This process continued until he had been to all of them, Gangi said. While it started on a whim, it was a project that kept him busy for several years. Since there have been new parishes created via merging, Gangi said this means he still needs to travel more in order to complete his goal.
"As a matter of fact, there's probably one that I haven't been to right now, and that would be St. Martin de Porres in the inner city, because that opened up after I finished," Gangi said.
Gangi, a graduate of Le Roy Central School, said since the 1980s, he had always maintained a job that required him to stay on the road, which made traveling between counties easier.
"It wasn't as difficult as you might think to get to all of them," he said. "(The most difficult thing was) coordinating which Masses I was going to go to. I've been to five and six Masses in a day at places. They weren't all Sunday Masses, daily Masses, so kind of looking at the directory and coordinating, 'I'm going to go to this Mass at 7:30, and this Mass at 8:30,' and so on and so forth."

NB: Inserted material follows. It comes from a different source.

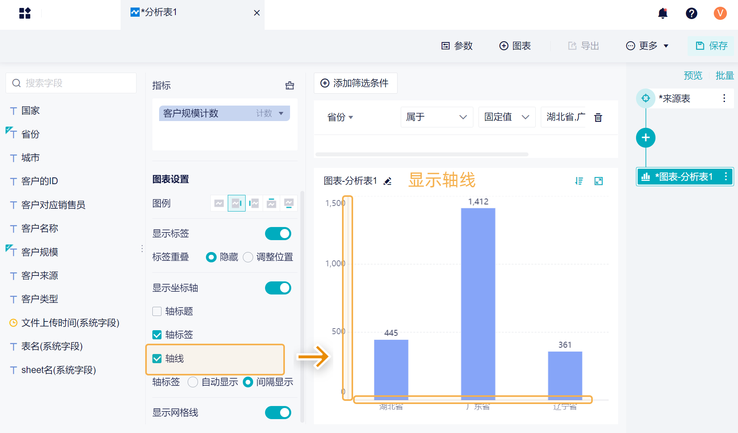738x433 pixels.
Task: Click the notification bell icon
Action: pos(663,13)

Gangi said during his cross-county expedition, his only regret was that he did not bring a camera to get pictures of all of the churches he visited, citing the beauty and varying architecture in all of the buildings he has been inside. Although all Liturgies are the same in one way or another, he added, there were different ways the celebrating priests would run the Mass, and he was able to see these nuances.
"Some are very boisterous; some are very quiet. Some have a lot going on during the Mass, for some, it's just plodding through the Mass, just the diversity in the actual saying of the Mass," Gangi said. When asked what he got from the experience, Gangi said he got satisfaction from seeing "really beautiful architecture," and visiting the Blessed Sacrament housed in each of the individual churches.
In addition to traveling the Diocese of Buffalo, Gangi has also visited all of the churches in the Diocese of Rochester, two-thirds of the churches in Syracuse and one-third of the ones in Ogdensburg. All in all, he said he has visited "probably about 600 churches" during his mission across the state.
"I like to travel and love the Mass," Gangi said. "I enjoy doing it, seeing different places. I'm the kind of person who likes to see what's over the next horizon, or around the next corner."
When asked about his favorite churches to visit, Gangi said it was difficult to pin down one individual church where the Mass was the most enjoyable. In terms of the churches' architecture, he said Our Lady of Victory National Shrine and Basilica in Lackawanna and St. Joseph Cathedral in downtown Buffalo were at the top of his list of most beautiful churches, but he also liked others as well.
"To see the diversity - the Catholic Church is beautiful, not just in the way the churches look, but in our beliefs and faith," Gangi commented. "Regardless of how attractive the church was or how plain or unattractive the church was, the structure of the Liturgy was always the same."
Gangi also said while many of the churches were different, all of the environments were welcoming to him and felt like home. He never experienced a situation where the priest or anyone in the congregation made him feel unwelcome, he said, and the diversity was especially inspiring to him.
"It really shows you the beauty of Western New York, all four corners of the diocese and all points in between. You get a pretty good overview of what the geography of the diocese looks like, and there are some absolutely beautiful areas in Western New York," Gangi said.